◆ **Task description**
Below are records. Transcribe exactly the lines from the one that contains "The width and height of the screenshot is (735, 343)." through the last line, leaving any pictures out.

◆ **Material shown**

--------------------

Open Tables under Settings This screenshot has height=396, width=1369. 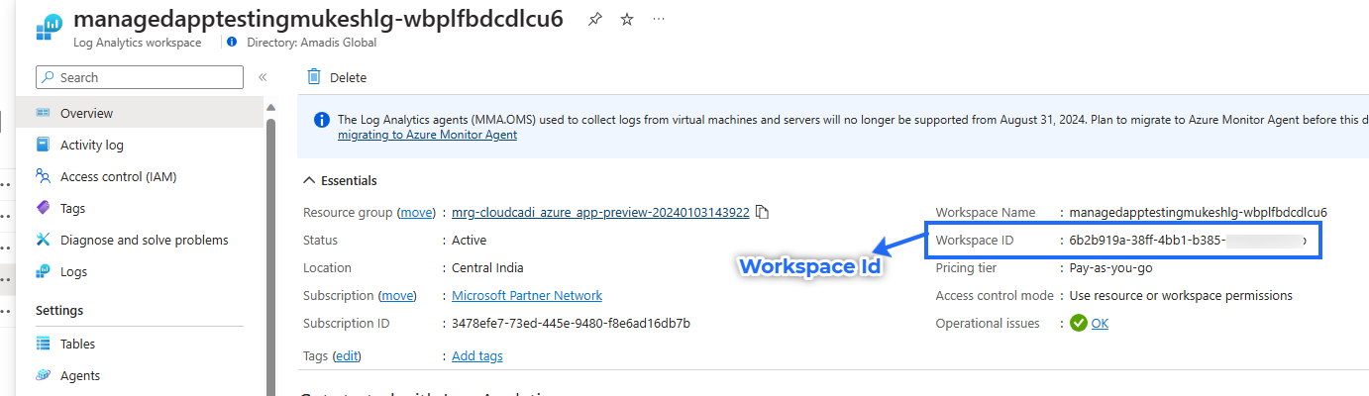click(x=77, y=344)
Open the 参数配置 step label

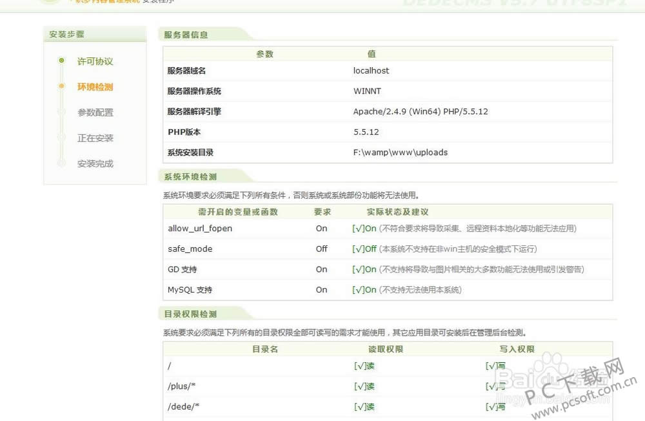click(95, 112)
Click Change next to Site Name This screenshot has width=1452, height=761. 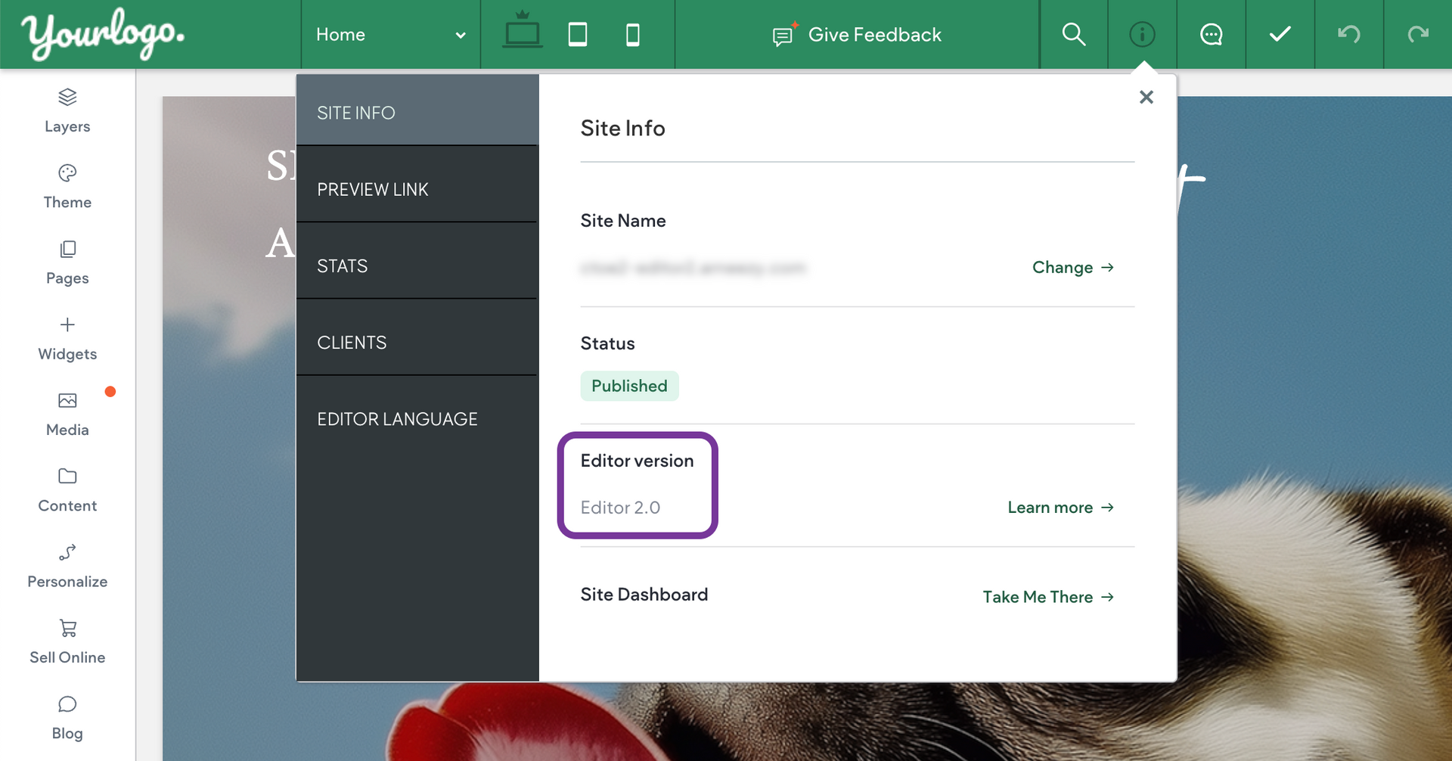pos(1072,267)
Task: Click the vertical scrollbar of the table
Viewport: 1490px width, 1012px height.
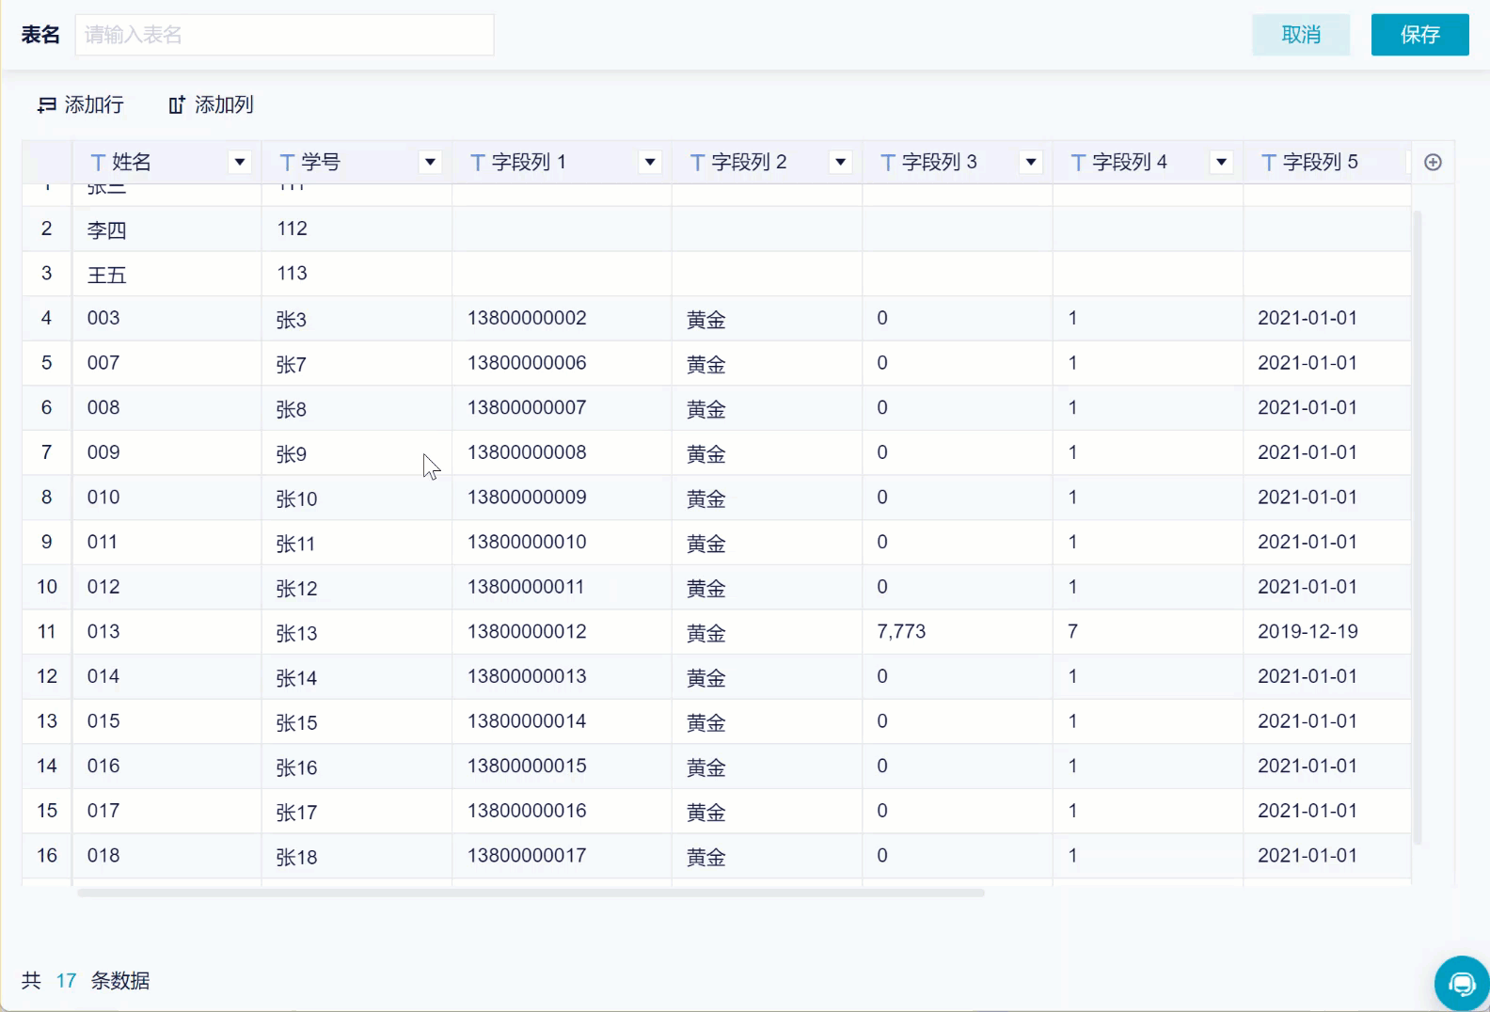Action: click(x=1418, y=527)

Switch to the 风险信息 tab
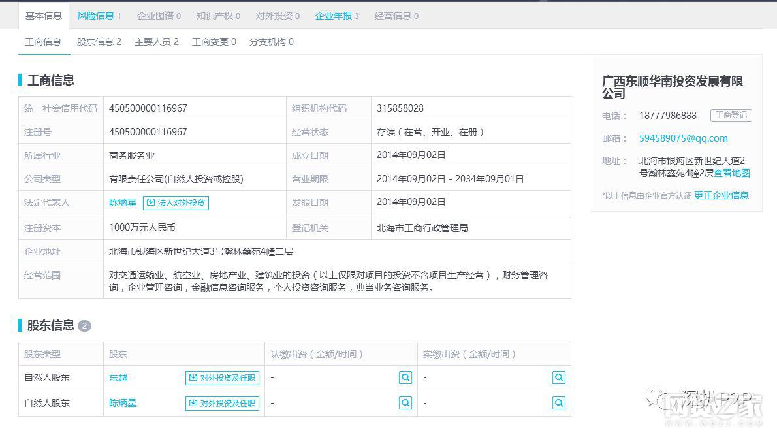point(99,16)
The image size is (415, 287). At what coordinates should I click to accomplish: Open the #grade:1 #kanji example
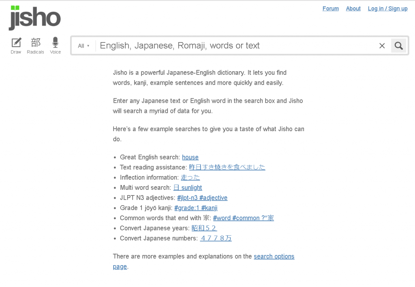[196, 208]
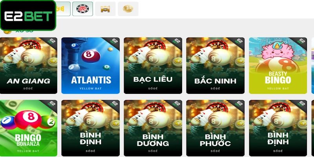Click the red 8 ball in Atlantis
The width and height of the screenshot is (314, 157).
[91, 56]
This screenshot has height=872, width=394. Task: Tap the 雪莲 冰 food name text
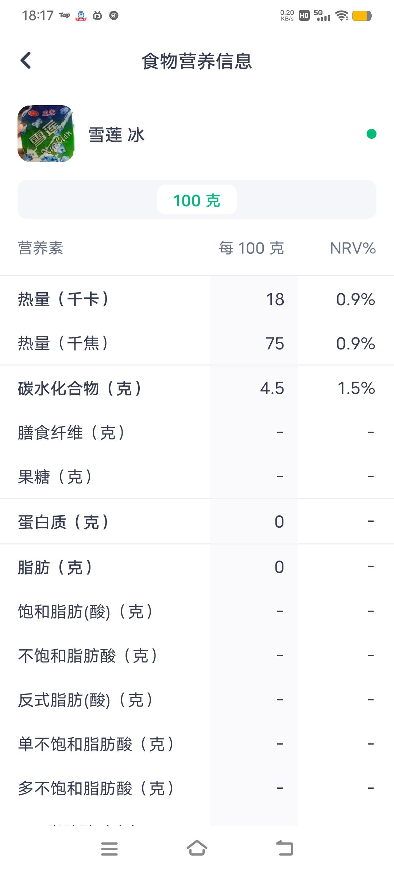[x=117, y=135]
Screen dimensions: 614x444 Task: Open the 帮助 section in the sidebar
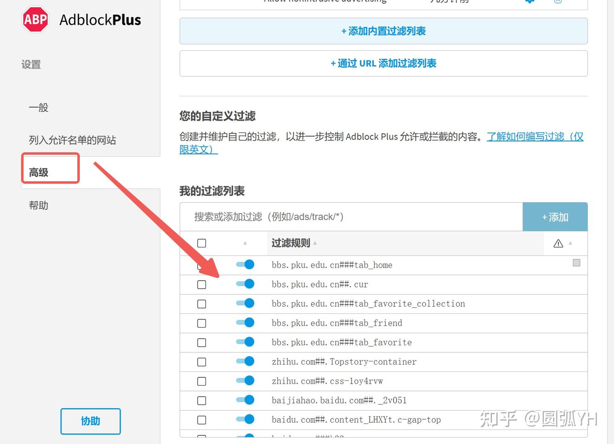[x=38, y=205]
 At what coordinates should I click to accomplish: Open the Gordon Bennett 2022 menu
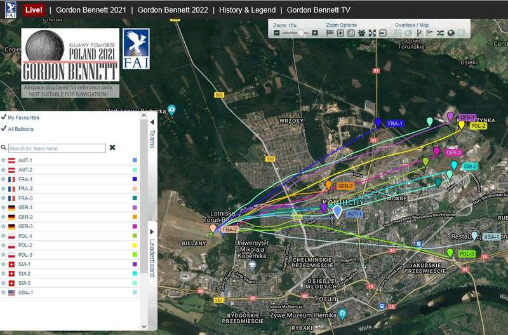(x=173, y=10)

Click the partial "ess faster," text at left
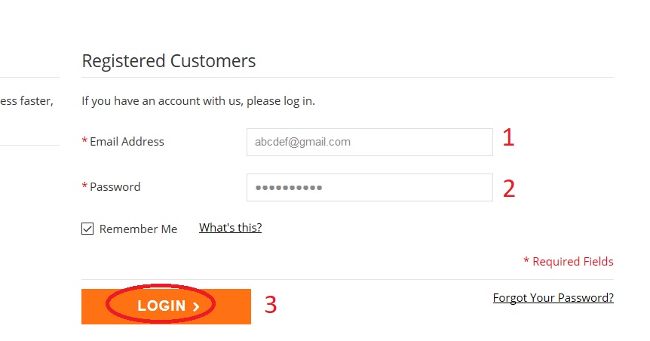pyautogui.click(x=26, y=100)
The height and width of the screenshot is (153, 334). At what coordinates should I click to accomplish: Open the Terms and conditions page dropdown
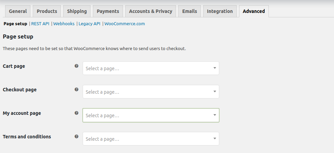point(151,139)
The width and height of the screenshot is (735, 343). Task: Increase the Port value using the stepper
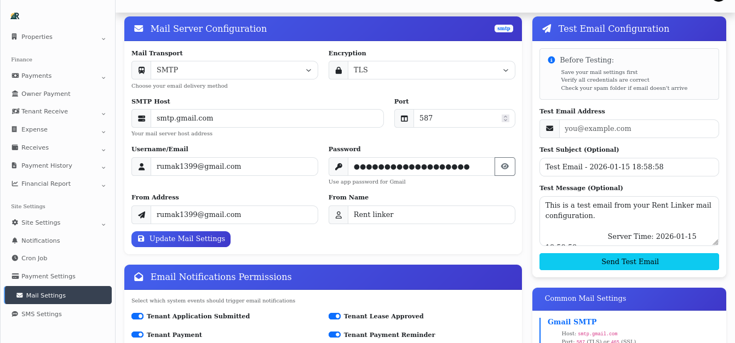click(505, 116)
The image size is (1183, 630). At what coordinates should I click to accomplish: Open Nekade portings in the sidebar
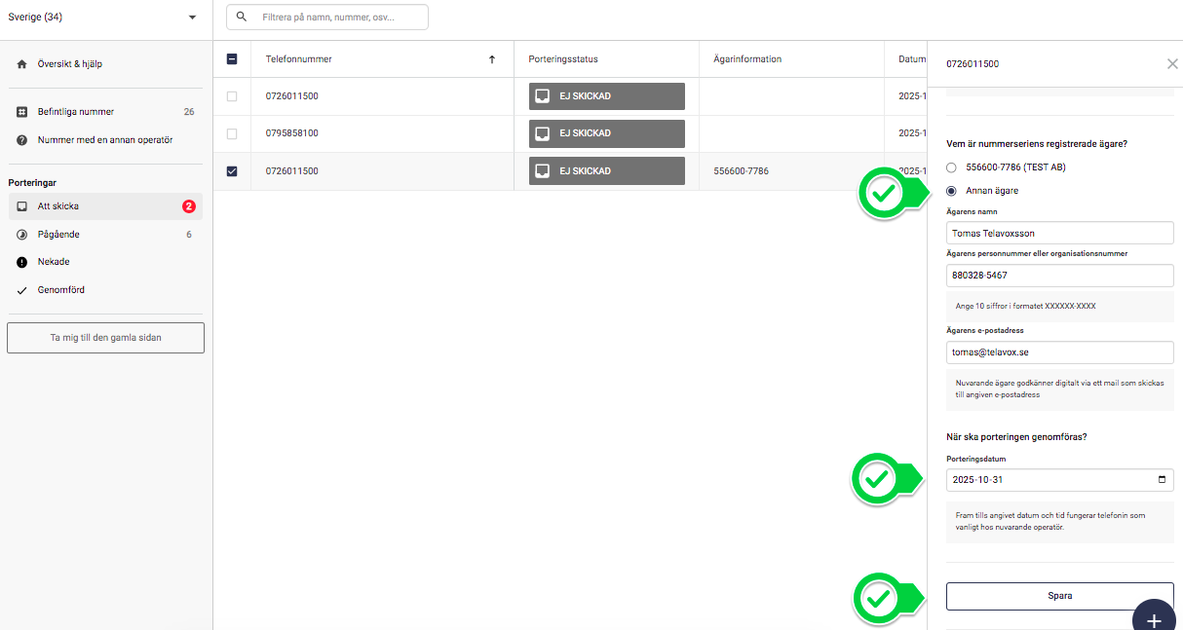tap(54, 262)
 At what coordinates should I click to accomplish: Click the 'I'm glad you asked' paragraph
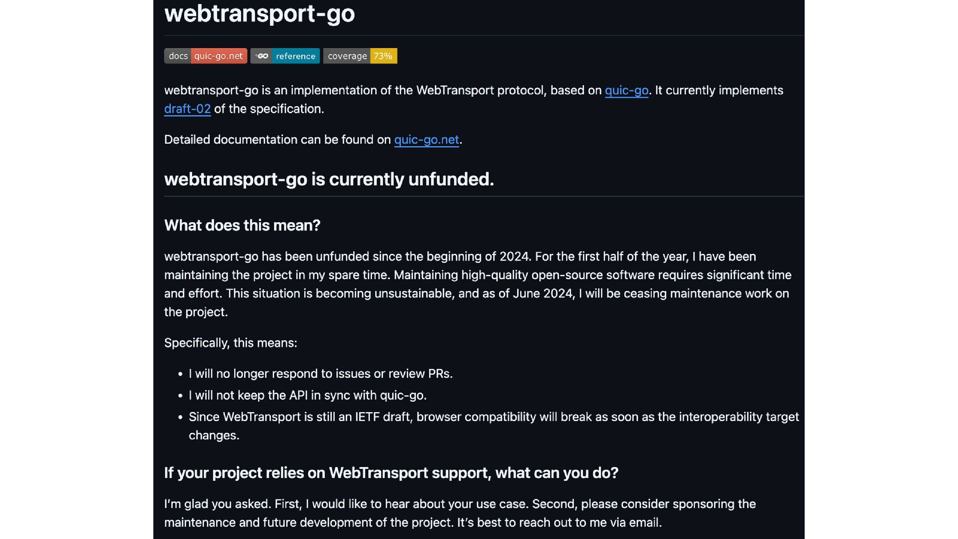point(460,504)
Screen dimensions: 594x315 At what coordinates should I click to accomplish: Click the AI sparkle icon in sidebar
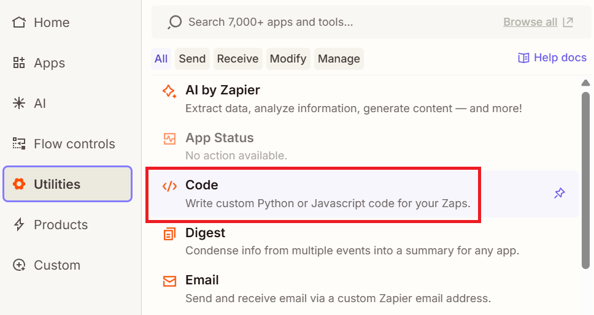19,104
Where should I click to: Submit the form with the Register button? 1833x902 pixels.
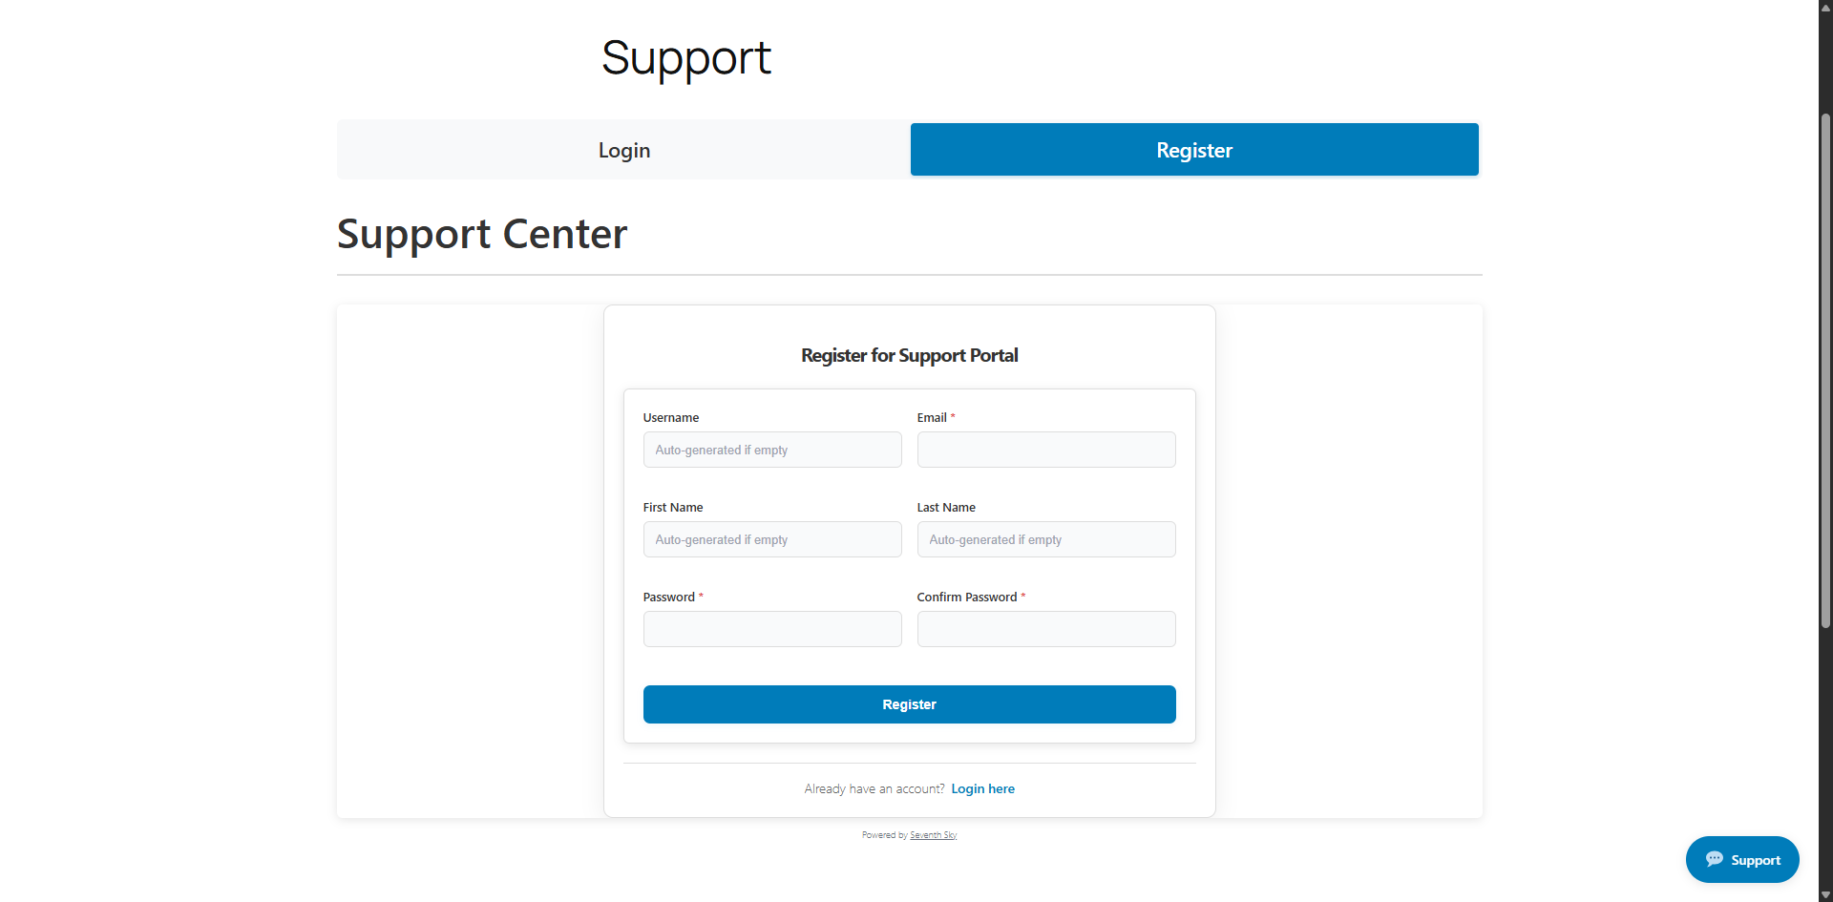tap(909, 704)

--------------------

◆ **Written answer**
The width and height of the screenshot is (735, 343). Task: Increase the Port value using the stepper
click(505, 116)
The image size is (1183, 630). At what coordinates should I click to accomplish: Open Nekade portings in the sidebar
tap(54, 262)
 At what coordinates should I click to accomplish: Click the 'I'm glad you asked' paragraph
point(460,504)
Screen dimensions: 594x315 At what coordinates should I click to accomplish: Click the AI sparkle icon in sidebar
19,104
Where should I click to: Submit the form with the Register button? 1833x902 pixels.
tap(909, 704)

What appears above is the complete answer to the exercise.